Written instruction: Change "screenshot" to "screen capture" in the part of the rows that opens with the line containing "Click the Lance le workflow trigger node" and closes with the line containing "[x=206, y=378]", and give that part back with nothing else altered. Leave the pictures out.

Excerpted records:
________
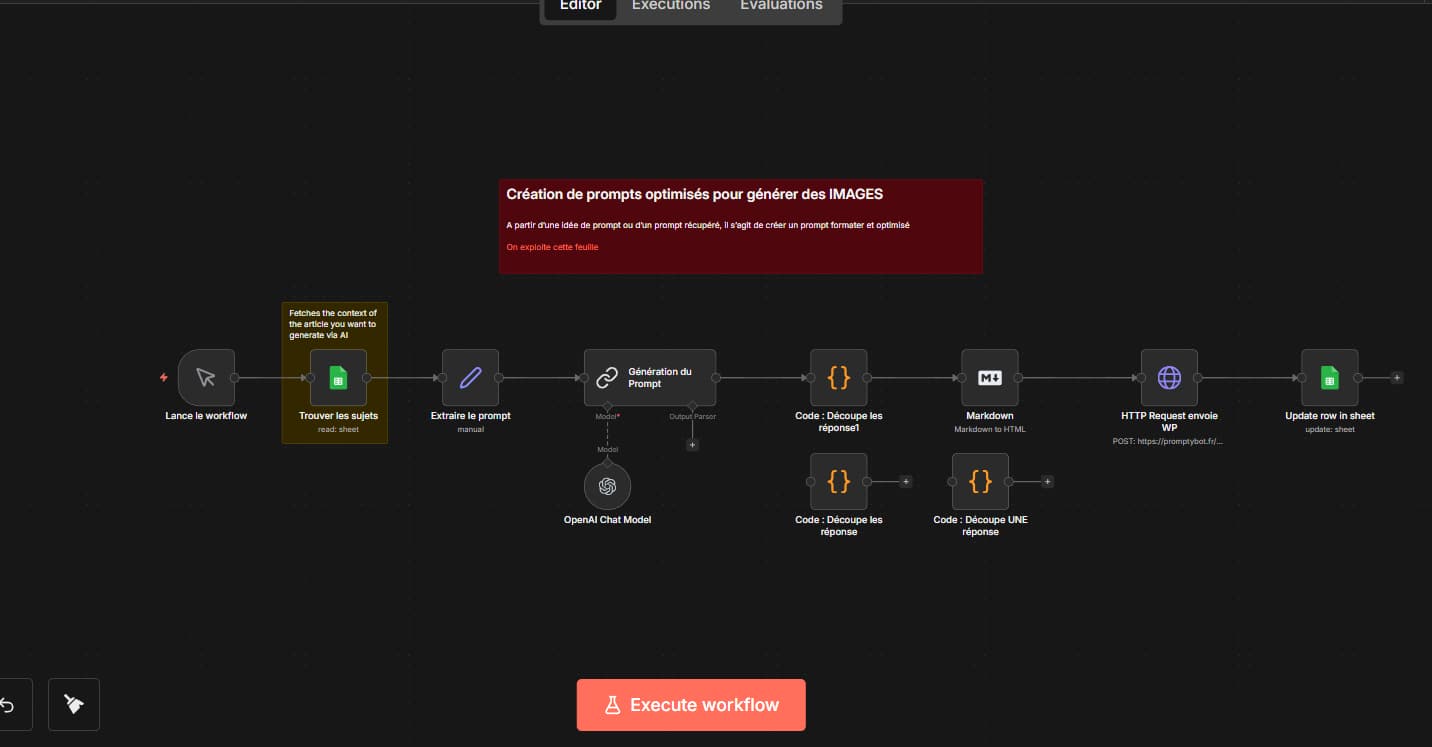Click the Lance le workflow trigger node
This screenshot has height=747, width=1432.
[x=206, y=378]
________
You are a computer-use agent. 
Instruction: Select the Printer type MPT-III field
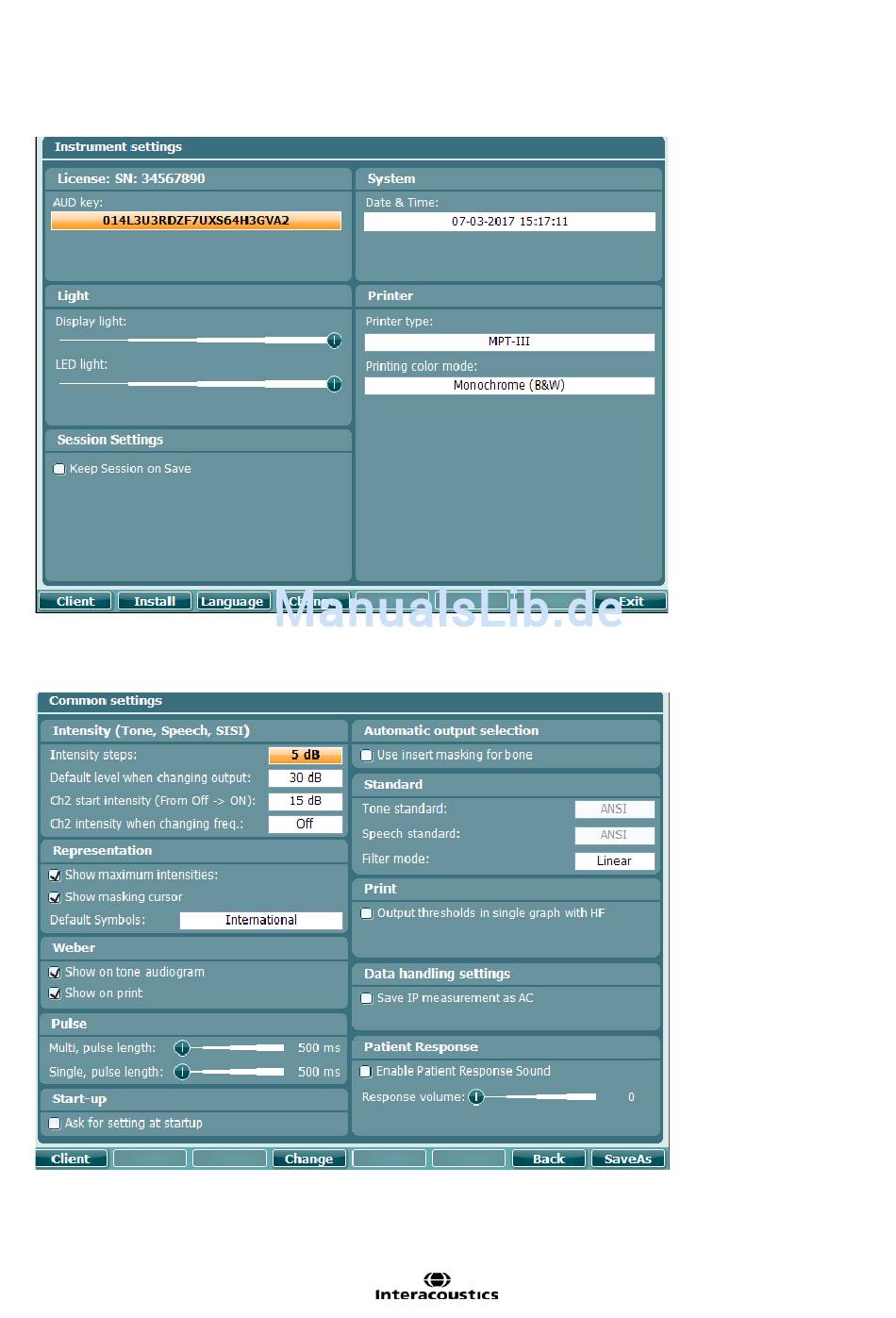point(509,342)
________
The reply:
Click the Lance le workflow trigger node
This screen capture has height=747, width=1432.
[x=206, y=378]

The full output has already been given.